### OBJECTIF ÉNONCÉ 1
Renomme «dropdown» en «menu» dans la partie des enregistrements qui commence au début de ceux-ci et se termine par la ligne contenant «(x=282, y=188)», puis redonne cette partie sans autre changement.
------ TEXTE FOURNI
Le référendum facultatif, quant à lui, est un vote populaire qu’un comité de citoyennes et de citoyens réclame sur une loi adoptée. Lorsque le gouvernement et le Parlement ont adopté une loi, les citoyennes et citoyens peuvent lancer un référendum contre celle-ci. S’ils récoltent au moins 50’000 signatures valables dans un délai de 100 jours, un référendum est organisé.
L’électorat suit souvent les recommandations du gouvernement
Au cours de l’histoire suisse, la majorité de l’électorat a souvent voté en accord avec la volonté du gouvernement et du Parlement, même lors de référendums.
Lorsqu’il s’est opposé à une décision du gouvernement et du Parlement en ayant recours à un instrument de la démocratie directe, le peuple l’a le plus souvent fait par le biais d’un référendum facultatif.
Que sont les «contre-projets» aux initiatives populaires?
------------
------ ENREGISTREMENTS
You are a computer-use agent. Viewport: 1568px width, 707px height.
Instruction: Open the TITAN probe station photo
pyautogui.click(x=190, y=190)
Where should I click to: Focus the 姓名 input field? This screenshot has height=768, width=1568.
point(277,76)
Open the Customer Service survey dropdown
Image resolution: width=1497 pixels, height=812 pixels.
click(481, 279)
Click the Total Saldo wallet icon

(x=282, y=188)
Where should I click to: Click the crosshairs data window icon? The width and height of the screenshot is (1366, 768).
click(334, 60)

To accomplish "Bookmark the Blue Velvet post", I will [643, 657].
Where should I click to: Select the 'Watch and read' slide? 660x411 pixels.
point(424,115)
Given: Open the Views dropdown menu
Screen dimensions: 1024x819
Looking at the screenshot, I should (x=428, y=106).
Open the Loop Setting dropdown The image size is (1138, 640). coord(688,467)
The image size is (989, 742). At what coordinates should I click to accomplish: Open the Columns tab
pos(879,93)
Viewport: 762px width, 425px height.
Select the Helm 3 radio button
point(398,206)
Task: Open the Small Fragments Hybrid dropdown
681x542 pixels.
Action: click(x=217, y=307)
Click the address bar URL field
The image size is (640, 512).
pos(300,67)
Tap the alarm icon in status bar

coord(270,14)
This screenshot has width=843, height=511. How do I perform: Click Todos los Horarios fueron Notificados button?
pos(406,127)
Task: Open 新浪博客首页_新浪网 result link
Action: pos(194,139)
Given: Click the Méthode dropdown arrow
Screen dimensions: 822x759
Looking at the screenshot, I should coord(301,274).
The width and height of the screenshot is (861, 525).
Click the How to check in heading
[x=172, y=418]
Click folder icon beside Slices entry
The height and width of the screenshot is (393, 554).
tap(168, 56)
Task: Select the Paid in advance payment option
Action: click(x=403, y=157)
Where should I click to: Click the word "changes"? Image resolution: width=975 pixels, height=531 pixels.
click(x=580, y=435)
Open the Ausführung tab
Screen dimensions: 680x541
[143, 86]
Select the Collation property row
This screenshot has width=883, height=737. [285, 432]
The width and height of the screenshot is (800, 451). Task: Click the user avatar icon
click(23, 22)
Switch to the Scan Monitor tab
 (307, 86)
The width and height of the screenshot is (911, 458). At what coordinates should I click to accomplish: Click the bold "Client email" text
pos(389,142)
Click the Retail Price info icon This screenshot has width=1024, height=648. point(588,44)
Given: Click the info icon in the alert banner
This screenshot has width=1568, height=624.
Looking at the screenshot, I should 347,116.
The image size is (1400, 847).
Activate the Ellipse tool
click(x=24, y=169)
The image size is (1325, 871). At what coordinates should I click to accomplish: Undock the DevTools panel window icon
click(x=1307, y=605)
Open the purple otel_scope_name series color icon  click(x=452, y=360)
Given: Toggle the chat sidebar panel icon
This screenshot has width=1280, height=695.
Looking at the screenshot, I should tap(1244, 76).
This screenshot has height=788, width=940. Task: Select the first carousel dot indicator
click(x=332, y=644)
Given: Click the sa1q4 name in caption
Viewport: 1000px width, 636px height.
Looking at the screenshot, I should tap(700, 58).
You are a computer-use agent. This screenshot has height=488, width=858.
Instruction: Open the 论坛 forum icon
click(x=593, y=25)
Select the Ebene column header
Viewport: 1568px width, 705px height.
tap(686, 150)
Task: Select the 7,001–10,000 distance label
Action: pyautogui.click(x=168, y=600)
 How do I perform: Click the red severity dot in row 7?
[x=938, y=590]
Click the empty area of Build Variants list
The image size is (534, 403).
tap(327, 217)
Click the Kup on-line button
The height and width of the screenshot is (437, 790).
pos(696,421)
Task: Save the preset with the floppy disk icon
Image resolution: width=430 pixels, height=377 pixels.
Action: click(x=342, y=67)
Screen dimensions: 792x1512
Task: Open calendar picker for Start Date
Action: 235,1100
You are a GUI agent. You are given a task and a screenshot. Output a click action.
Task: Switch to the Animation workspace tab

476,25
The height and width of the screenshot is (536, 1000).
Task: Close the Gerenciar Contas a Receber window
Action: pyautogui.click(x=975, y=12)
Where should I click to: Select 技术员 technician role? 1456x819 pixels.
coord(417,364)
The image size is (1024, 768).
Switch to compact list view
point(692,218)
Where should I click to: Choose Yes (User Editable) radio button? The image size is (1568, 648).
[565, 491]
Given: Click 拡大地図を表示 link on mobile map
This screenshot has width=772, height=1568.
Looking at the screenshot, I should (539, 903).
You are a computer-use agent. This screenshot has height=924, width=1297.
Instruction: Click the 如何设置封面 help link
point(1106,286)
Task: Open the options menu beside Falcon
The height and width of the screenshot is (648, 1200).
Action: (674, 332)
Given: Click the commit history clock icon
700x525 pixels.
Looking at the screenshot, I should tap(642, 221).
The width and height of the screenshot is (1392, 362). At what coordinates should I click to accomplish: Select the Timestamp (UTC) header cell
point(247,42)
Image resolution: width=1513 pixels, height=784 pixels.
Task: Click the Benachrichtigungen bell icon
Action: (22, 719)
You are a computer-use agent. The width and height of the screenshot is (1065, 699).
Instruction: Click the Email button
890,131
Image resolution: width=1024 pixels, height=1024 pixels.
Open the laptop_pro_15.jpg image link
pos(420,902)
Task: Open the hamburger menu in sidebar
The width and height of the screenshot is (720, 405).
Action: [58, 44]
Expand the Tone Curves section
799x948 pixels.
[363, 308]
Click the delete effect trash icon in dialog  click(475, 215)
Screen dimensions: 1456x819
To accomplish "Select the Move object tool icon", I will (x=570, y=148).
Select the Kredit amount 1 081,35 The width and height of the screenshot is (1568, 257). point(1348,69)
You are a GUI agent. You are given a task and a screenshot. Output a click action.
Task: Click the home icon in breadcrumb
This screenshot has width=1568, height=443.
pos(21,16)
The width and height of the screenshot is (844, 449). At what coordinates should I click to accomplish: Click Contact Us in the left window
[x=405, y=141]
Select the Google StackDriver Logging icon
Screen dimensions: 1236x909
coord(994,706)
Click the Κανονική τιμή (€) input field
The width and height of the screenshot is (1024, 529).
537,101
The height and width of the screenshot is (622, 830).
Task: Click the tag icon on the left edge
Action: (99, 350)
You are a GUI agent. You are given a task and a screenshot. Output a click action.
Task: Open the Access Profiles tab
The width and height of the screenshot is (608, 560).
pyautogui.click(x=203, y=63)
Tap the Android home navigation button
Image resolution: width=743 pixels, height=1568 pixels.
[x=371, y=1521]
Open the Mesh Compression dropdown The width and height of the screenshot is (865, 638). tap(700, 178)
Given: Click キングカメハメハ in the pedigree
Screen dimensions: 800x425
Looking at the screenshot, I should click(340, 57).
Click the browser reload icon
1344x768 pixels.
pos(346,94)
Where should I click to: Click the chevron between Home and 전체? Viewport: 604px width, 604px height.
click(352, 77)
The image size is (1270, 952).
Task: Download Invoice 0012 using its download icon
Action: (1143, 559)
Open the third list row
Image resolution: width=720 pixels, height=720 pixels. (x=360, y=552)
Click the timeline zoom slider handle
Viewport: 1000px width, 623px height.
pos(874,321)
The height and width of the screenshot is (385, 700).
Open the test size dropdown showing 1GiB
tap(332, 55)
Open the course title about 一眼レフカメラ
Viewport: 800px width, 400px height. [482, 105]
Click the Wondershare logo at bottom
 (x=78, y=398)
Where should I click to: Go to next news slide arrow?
------------
### OBJECTIF ÉNONCÉ 2
Selon le texte fourni, combien de signatures valables faut-il récolter, et en combien de temps, pour qu'un référendum facultatif soit organisé?

### RÉPONSE COMPLÈTE 1
You are a computer-use agent. Viewport: 1568px width, 707px height.
Instruction: Open the TITAN probe station photo
pyautogui.click(x=190, y=190)
Where should I click to: Focus the 姓名 input field? This screenshot has height=768, width=1568.
point(277,76)
Open the Customer Service survey menu
Image resolution: width=1497 pixels, height=812 pixels.
click(481, 279)
Click the Total Saldo wallet icon

(x=282, y=188)

### RÉPONSE COMPLÈTE 2
Au moins 50’000 signatures valables dans un délai de 100 jours.